Pensar que la mayoría debe adaptarse a las necesidades o costumbres de la minoría, para los humanos debería sonar completamente descabellado, como querer entrar en una avenida en sentido contrario y esperar que todos giren para que no te estrelles o llegar a una casa ajena, quitarte los zapatos, cambiarle a la tele y poner al perro en el patio porque te molesta y sin embargo, sucede y mucho.

Existen varias maneras en las que el modo de vida de unos pocos se impone sobre el de muchos, pero una sola razón: dinero, que además casi siempre pasa de un bolsillo a otro apenas salpicando a los afectados, que se ven desplazados y discriminados en su propio territorio y que en el mejor de los casos terminan siendo junto con su cultura parte del atractivo, desprovistos de significado.

Una forma de perpetrar esto puede ser a través del turismo, embellecen los puntos de atención, ponen dos o tres cadenas comerciales, rescatan las tradiciones más atractivas y relegan a los habitantes a prestadores de servicios o a simples “extras” de reparto que hacen lucir la escenografía, con el objetivo de hacer que los visitantes se sientan como en casa, pero con locaciones fotografiables.
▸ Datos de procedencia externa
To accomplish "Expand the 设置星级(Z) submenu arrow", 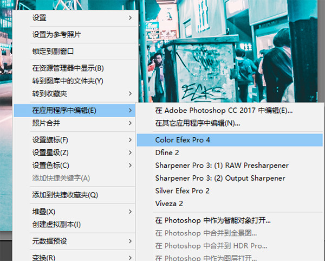I will coord(130,152).
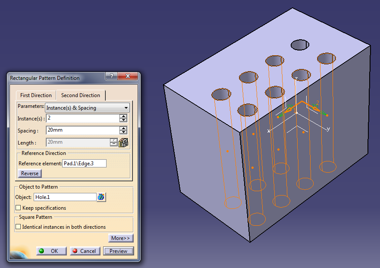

Otra manera, más violenta aún, es la gentrificación, que encuentra puntos con atractivos geográficos o culturales para encarecerlos al grado de que quienes nacieron ahí ya no pueden costearlos y tienen que irse. Y en ambos casos podemos pensar que es bueno que haya trabajo, que arreglen un sitio o que lleguen divisas, lo cierto es que son situaciones poco sustentables, que terminan por eliminar en primer lugar toda diversidad en modos de vivir, acaban con el sentido de comunidad pues no hay apego, ni permanencia y que finalmente, cuando se ven rebasadas por los problemas que conllevan como la inseguridad o la sobreoferta o que simplemente pasan de moda, se quedan ahí, como un parque de diversiones abandonado. Ejemplos hay muchos.
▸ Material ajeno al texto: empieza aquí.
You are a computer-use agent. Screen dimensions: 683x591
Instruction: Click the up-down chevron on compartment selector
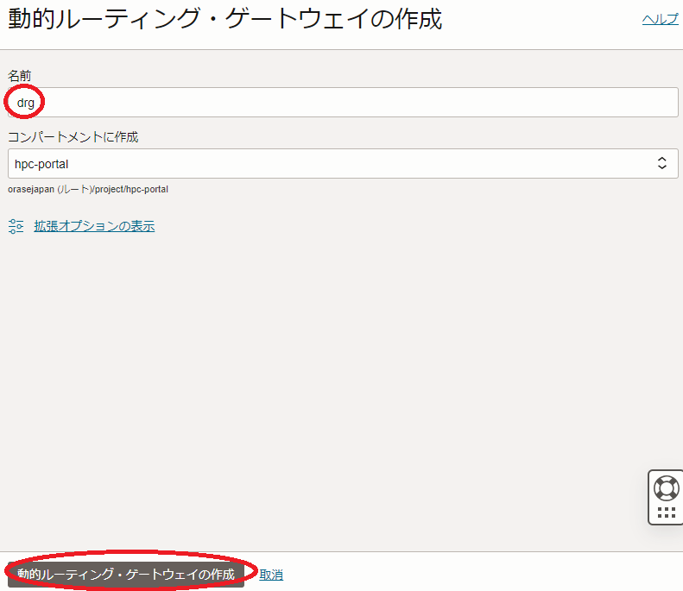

Con lo que recientemente está sucediendo en la sede mundialista se hizo visible, pues no creo que sea nueva, solo menos común, otra modalidad del mismo fenómeno, un país que a fuerza de dinero atrajo un evento de magnitud mundial para después imponer a los visitantes y patrocinadores sus reglas y me imagino que, salvo contadas excepciones de fanáticos intensos que van con muchos sacrificios, casi todos los asistentes a estos eventos son los mismos que en sus países viven en zonas gentrificadas o que suelen vacacionar del modo antes mencionado, de ahí la indignación. Cayeron en su trampa.